# Wrathful Healing weapon enhancement



## kreynolds (Jun 6, 2002)

For those of you that have seen this enhancement from Enemies and Allies, half the damage the weapon deals heals you an equal amount. My question is this...when figuring up how many points of damage you get healed, first you have to figure out how much total damage you dealt to the target, but does flaming or shock get counted in there?

Wrathful Healing is a +3 modifier so I figured it wouldn't matter what kind of damage was involved, so long as the weapon delivered it. What do you peeps think?


----------



## Lord Ben (Jun 6, 2002)

Yoiks!  My PC would have loved that in the Temple of EE.  12-20x2 crits with a falchion and now he could have gotten 12-25hp back with each swing?  I don't like that weapon.  Ouch...

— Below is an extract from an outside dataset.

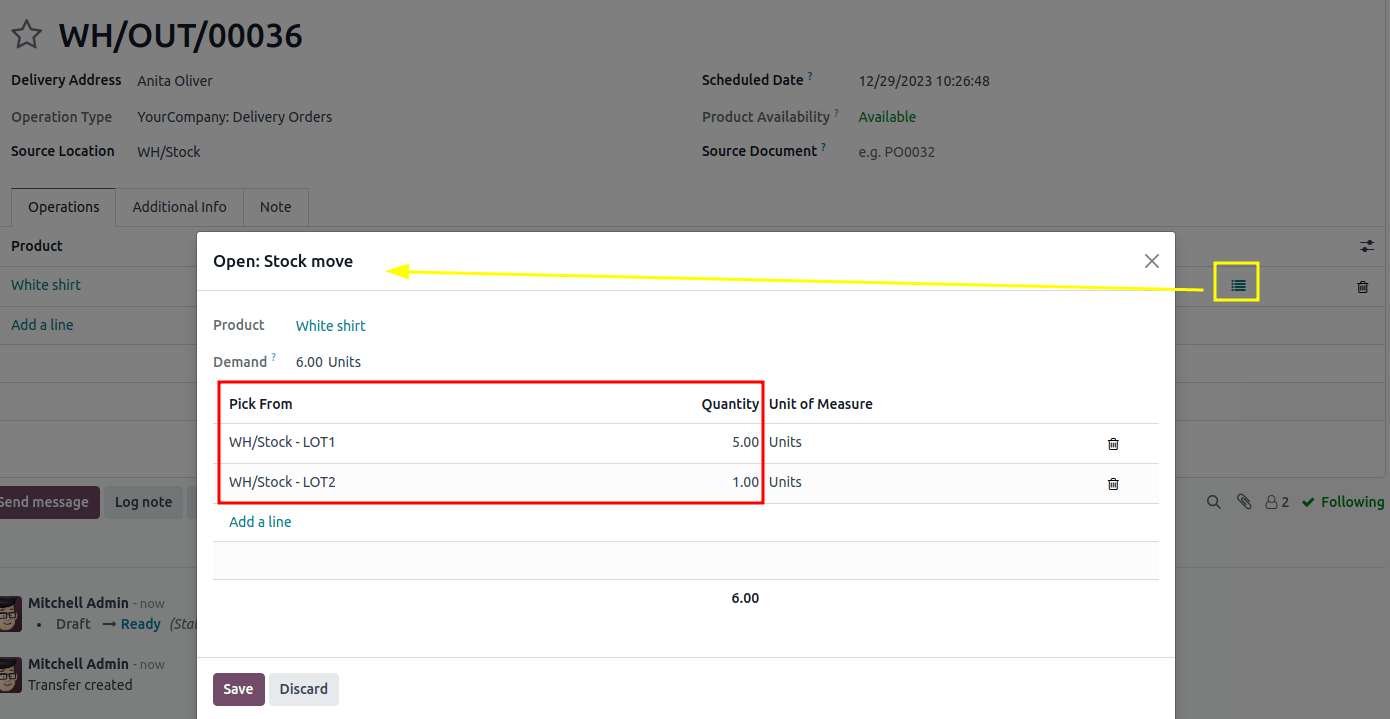
Task: Attach a file using the paperclip icon
Action: point(1244,501)
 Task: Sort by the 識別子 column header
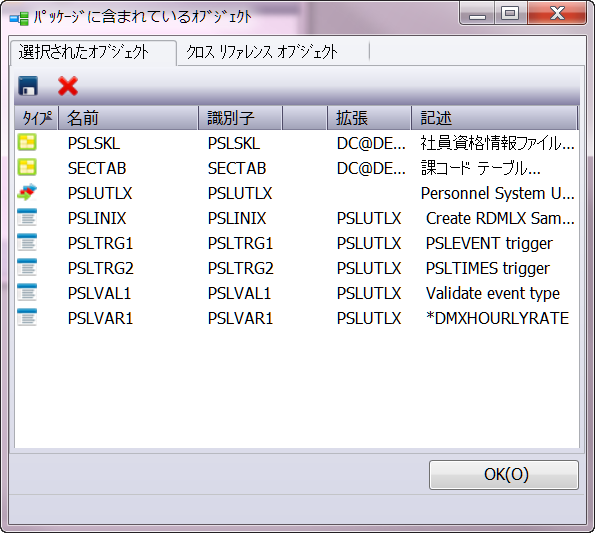tap(240, 118)
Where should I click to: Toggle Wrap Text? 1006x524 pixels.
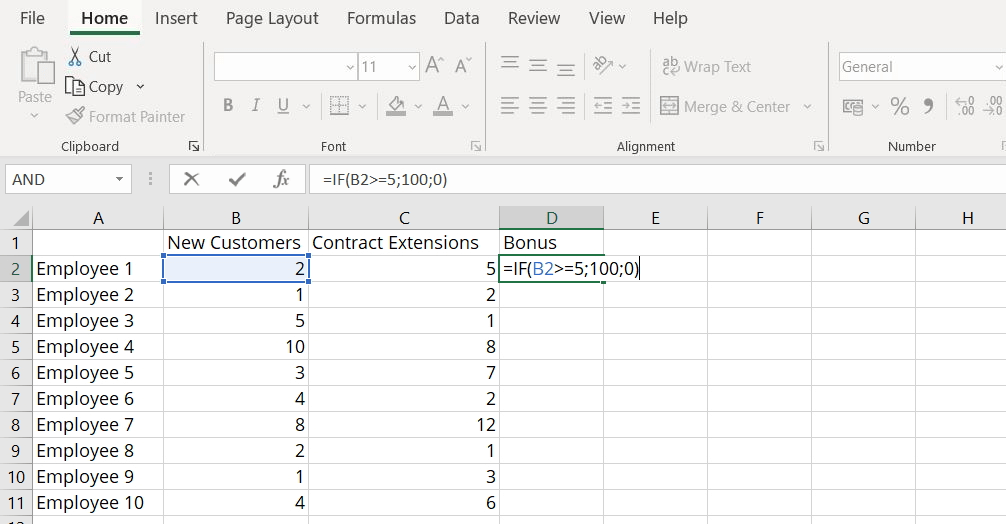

I don't think the energy damage should count.  Holy or unholy might, but I'd lean towards only pure weapon damage.


----------



## kreynolds (Jun 6, 2002)

Lord Ben said:
			
		

> *but I'd lean towards only pure weapon damage. *




Oooh. Good point. I didn't think about how nasty that could get. You're probably right. It probably only takes into account the regular weapon damage.


----------



## mzsylver (Jun 6, 2002)

kreynolds said:
			
		

> *What do you peeps think? *




mmm... sneak attack healing...

*I AM THE UNKILLABLE ROGUE COMBAT MACHINE!!!*

well i guess you could disintegrate, dominate, etc etc me too...


----------



## kreynolds (Jun 6, 2002)

*Re: Re: Wrathful Healing weapon enhancement*



			
				mzsylver said:
			
		

> *mmm... sneak attack healing...
> 
> I AM THE UNKILLABLE ROGUE COMBAT MACHINE!!!*




Hehehe. That's why I changed my mind.


----------



## mikebr99 (Jun 6, 2002)

*Re: Re: Wrathful Healing weapon enhancement*



			
				mzsylver said:
			
		

> *
> 
> mmm... sneak attack healing...
> 
> ...




heh...
Or Raging Barbarian/Rogue sneak attack healing...


----------



## Crothian (Jun 6, 2002)

*Re: Re: Re: Wrathful Healing weapon enhancement*



			
				mikebr99 said:
			
		

> *
> 
> heh...
> Or Raging Barbarian/Rogue sneak attack healing... *




I want one for a Frenzied Beserker.


----------



## mikebr99 (Jun 6, 2002)

Ouch...

Can you see this enchantment on a Giant's Sword? That's a lot of healing...


----------



## kreynolds (Jun 6, 2002)

*Re: Re: Re: Re: Wrathful Healing weapon enhancement*



			
				Crothian said:
			
		

> *I want one for a Frenzied Beserker.   *




YEAH BABY YEAH!!!


----------



## Xarlen (Jun 6, 2002)

Well, if you want just a little, there's an enchantment in the Magic of Faerun that's Vampiric. Adds +1d4 damage, that you're healed. Or, is it a +2? Can't remember.


----------



## kreynolds (Jun 6, 2002)

Xarlen said:
			
		

> *Well, if you want just a little, there's an enchantment in the Magic of Faerun that's Vampiric. Adds +1d4 damage, that you're healed. Or, is it a +2? Can't remember. *




It's only +2. There's a small but kinda neat difference between the two though. Wrathful Healing only heals you to your max hit points. Vampiric will heal you to your maximum, then all other points you gain from the weapon are temporary hit points that last for 1 hour.


----------



## Crothian (Jun 6, 2002)

kreynolds said:
			
		

> *
> 
> It's only +2. There's a small but kinda neat difference between the two though. Wrathful Healing only heals you to your max hit points. Vampiric will heal you to your maximum, then all other points you gain from the weapon are temporary hit points that last for 1 hour. *




So, we place them both on the same weapon.  Who said we needed clerics?


----------



## Xarlen (Jun 6, 2002)

Well, then your sword'd be a +6 enchantment equivilent. Yeesh.


----------



## kreynolds (Jun 6, 2002)

Crothian said:
			
		

> *So, we place them both on the same weapon.  Who said we needed clerics? *




Hehe. Actually, it's too bad that temporary hit points don't stack, know what I'm sayin'? I can picture the faces of my players right now...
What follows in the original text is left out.